Q: What does Sustainability mean to you?
A: Sustainability is a multifaceted concept that can mean many different things to different people and depending on the context in which the term is used. In general, I agree with the general definition that emphasizes meeting the needs of the current generations without compromising the ability of future generations to meet their needs. That approach has a lot of practical utility, but a major issue with sustainability is that many of our most unsustainable activities are related to using resources in an unsustainable fashion to meet our wants and desires and not our needs. Sustainability ultimately boils down to deciding what kind of world we want to live in, and what we need to do to ensure that future generations will be able to enjoy the same kinds of basic goods and services that we are able to enjoy.

Q: Describe the class you teach.
A: I teach a class in introductory environmental science for non-majors.
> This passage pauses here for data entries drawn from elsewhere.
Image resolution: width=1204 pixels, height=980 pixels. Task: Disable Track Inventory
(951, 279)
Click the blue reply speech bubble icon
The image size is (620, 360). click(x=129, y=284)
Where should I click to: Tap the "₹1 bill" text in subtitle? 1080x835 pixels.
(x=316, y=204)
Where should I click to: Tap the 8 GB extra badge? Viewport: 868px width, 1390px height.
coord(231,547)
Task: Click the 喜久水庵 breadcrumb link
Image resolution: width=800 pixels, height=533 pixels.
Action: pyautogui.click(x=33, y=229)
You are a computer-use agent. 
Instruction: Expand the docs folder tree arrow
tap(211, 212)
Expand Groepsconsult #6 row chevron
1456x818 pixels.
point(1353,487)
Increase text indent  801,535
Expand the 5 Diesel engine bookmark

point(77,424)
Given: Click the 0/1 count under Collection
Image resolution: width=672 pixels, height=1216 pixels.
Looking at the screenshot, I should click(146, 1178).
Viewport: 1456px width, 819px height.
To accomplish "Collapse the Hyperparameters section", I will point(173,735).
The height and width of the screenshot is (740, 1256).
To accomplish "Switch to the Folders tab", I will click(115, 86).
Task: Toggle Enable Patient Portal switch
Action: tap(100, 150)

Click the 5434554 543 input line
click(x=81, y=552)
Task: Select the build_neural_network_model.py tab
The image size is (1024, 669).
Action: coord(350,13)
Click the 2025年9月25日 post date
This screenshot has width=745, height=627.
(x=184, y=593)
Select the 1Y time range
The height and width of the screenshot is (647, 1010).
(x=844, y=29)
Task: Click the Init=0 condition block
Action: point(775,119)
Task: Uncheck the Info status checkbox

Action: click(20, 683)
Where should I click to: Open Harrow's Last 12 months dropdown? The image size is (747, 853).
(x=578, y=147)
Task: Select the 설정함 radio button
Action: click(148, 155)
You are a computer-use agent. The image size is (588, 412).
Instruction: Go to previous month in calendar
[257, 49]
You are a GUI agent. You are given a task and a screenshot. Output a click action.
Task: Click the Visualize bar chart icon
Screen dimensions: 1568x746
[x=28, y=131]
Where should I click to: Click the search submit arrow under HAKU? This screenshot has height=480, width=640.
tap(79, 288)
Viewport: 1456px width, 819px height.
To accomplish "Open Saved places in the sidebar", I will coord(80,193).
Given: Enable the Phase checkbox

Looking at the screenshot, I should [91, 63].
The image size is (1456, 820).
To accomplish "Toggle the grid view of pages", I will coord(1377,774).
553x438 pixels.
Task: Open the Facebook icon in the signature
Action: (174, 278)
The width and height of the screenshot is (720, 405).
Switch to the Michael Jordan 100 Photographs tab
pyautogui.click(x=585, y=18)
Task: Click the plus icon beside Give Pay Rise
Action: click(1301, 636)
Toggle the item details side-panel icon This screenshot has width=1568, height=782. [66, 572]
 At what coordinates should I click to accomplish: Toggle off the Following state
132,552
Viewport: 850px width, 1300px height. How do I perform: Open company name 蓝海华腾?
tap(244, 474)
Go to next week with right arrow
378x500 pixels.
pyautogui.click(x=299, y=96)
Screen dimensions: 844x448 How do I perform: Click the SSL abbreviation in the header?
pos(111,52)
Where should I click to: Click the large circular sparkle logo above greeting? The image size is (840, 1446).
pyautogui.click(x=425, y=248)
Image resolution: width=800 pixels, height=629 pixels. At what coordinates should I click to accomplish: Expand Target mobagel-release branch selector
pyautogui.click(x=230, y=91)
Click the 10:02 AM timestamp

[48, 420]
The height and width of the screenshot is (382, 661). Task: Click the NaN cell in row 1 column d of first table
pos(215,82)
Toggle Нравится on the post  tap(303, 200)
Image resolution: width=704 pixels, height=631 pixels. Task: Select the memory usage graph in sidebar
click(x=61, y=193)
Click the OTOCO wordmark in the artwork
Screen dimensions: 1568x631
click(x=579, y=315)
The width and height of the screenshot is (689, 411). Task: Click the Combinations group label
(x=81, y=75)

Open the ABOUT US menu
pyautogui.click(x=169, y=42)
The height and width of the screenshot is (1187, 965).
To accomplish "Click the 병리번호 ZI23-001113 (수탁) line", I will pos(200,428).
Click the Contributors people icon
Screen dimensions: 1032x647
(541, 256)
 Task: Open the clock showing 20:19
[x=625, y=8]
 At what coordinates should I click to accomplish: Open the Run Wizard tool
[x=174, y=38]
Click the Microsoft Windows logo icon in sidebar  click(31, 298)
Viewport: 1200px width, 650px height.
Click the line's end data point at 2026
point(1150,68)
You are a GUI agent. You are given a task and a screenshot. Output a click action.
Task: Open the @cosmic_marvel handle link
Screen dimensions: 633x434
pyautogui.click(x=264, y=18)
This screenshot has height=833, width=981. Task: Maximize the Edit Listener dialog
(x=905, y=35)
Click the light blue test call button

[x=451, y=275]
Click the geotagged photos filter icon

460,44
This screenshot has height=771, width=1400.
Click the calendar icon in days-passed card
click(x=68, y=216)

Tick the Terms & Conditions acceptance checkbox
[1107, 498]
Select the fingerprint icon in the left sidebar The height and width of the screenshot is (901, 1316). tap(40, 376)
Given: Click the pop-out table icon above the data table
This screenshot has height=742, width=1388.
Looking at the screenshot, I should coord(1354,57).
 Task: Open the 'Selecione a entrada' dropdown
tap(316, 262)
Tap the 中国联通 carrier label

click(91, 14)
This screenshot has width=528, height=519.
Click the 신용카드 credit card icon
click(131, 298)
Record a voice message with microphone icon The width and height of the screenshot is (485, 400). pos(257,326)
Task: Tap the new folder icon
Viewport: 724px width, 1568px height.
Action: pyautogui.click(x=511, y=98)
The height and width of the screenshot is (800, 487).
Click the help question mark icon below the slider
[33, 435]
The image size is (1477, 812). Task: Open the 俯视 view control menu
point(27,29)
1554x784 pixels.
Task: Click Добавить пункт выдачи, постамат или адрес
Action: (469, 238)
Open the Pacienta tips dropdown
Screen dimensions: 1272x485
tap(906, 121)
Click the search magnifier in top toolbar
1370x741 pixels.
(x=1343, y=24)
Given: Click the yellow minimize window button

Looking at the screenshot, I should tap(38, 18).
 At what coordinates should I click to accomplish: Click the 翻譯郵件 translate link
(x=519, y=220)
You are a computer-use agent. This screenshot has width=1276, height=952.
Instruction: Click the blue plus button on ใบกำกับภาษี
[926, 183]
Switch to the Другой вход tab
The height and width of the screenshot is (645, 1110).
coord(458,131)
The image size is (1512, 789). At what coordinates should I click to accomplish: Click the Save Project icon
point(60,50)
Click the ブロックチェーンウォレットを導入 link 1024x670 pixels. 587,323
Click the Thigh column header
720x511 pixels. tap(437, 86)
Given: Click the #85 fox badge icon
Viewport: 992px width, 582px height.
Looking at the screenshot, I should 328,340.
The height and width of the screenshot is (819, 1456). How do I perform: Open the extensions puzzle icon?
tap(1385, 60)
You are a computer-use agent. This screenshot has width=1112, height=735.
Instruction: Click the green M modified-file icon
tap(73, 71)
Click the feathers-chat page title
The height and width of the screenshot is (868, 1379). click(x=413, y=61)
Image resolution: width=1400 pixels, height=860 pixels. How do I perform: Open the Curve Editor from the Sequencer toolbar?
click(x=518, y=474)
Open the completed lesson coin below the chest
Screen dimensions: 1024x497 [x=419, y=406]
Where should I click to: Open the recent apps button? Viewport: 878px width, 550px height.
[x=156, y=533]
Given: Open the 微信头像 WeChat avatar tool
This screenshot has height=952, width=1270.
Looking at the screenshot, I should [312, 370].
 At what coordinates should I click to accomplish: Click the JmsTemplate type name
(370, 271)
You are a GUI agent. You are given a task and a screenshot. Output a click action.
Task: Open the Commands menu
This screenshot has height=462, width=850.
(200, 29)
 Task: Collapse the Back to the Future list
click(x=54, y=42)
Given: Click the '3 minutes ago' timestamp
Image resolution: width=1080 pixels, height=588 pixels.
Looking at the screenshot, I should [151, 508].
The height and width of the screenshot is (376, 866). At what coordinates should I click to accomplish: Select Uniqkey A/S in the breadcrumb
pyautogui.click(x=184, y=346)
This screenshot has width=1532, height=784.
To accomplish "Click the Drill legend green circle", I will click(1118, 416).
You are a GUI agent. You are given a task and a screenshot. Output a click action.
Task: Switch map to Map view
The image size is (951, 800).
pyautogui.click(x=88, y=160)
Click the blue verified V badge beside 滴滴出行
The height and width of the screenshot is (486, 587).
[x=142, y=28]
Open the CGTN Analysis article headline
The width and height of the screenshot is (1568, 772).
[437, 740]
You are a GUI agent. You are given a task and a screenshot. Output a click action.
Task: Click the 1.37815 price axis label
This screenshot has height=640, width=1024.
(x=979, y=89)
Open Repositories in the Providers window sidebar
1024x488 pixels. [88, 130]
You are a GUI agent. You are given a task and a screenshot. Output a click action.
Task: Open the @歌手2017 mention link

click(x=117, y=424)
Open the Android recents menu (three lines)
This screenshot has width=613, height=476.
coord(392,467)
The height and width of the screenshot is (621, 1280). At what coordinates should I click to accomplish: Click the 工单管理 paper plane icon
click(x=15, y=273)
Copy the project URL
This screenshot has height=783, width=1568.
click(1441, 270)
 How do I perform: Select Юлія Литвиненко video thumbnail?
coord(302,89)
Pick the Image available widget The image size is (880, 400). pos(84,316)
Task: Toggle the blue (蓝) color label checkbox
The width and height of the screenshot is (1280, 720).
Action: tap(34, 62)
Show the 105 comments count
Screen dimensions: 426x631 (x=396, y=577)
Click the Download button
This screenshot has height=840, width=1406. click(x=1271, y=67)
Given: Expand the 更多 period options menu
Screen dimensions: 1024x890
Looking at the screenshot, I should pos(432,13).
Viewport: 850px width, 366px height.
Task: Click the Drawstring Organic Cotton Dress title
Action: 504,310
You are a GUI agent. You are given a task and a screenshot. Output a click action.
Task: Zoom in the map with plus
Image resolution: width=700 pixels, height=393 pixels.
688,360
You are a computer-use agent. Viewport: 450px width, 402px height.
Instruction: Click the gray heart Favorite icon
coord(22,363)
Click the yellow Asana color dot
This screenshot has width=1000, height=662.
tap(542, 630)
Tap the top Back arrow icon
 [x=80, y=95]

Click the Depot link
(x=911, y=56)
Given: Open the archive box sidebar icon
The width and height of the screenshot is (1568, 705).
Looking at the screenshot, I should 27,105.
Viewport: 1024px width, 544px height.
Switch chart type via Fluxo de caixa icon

One of my goals is to provide students with the tools they need to think critically about the many environmental issues that affect their lives. I also want them to understand the process of science as a particular application of rational methodology, and that empirical arguments need to be based on empirical evidence.

Q: What do you do at UCF to advance sustainability?
A: I serve on the University Sustainability Advisory Committee(SAC), and also on the land and water SWAT teams. My background is in ecology and environmental science and horticulture, so my major contributions are in those areas, which address the environmental leg of sustainability. On the practical side, I oversee landscape and natural resources, where our initiatives focus on reducing water consumption for irrigation, reducing our use of chemical pesticides through integrated pest management, and adopting fertilizer practices that minimize impacts on downstream ecosystems. On the academic side, I advance sustainability by incorporating sustainability principles into my introductory environmental science class, and supporting high impact educational opportunities in urban ecology, urban agriculture, and natural resource management through the UCF Arboretum.

Q: How can students get involved in your work?
A: We have many opportunities for student internships and work study positions at the Arboretum and in Landscape and Natural Resources. We also support a limited number of directed independent study and undergraduate research opportunities through the Arboretum.

Q: What is your vision for sustainability?
A: One of the areas that seems to get lost in the sustainability discussion is the challenge of sustaining our ecological systems, in particular the impacts of human development on biodiversity. I would like to see sustainability programs place more explicit emphasis on sustaining biodiversity which requires that we place much more emphasis on how we manage natural systems and how we can design and build human systems in a way that enhances biodiversity to the maximum extent possible. Since much of the built environment involves replacing and altering natural systems, this remains a major challenge. There are many ways this can be accomplished, but the metrics are not as easily understood as things like reducing energy consumption and water use.

Q: What is one sustainable practice you do that you would suggest to students and faculty?
A: Reduce your energy consumption. Of course there is more than one way to do that, but if you use it as an organizing principle, you can have a big impact.